== Task prompt ==
In the material below, the lines from the one containing "Identify the click" through the one containing "Quantity (35, 567)" are to be given again exactly, ends included, and no others.

== Data supplied ==
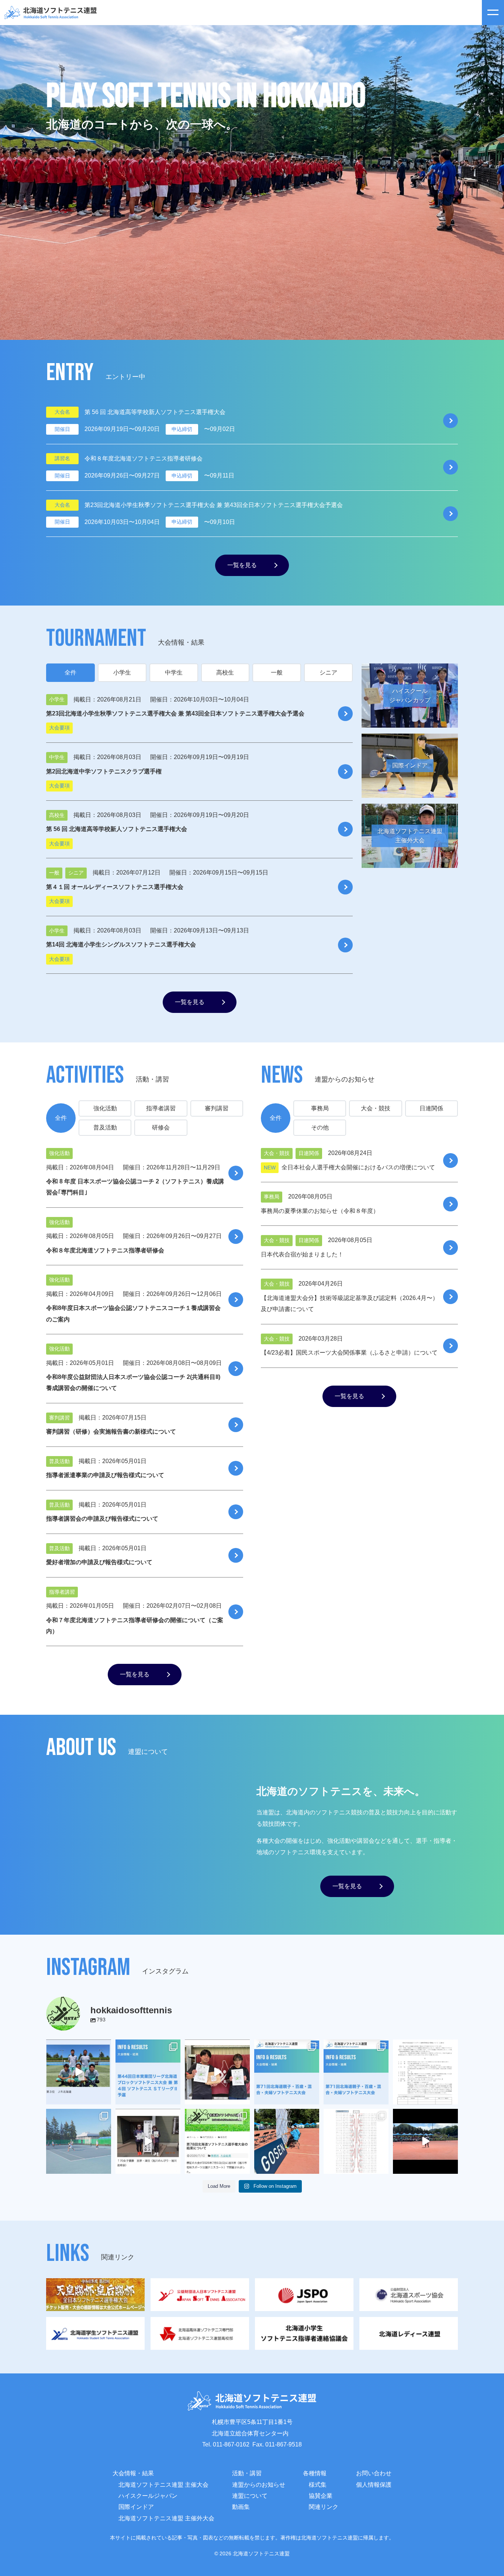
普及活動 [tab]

==

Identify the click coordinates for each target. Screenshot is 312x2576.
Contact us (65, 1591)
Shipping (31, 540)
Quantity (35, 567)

== Exercise solution ==
Identify the click coordinates for each target. Screenshot is 312x2576.
Contact us (65, 1591)
Shipping (31, 540)
Quantity (35, 567)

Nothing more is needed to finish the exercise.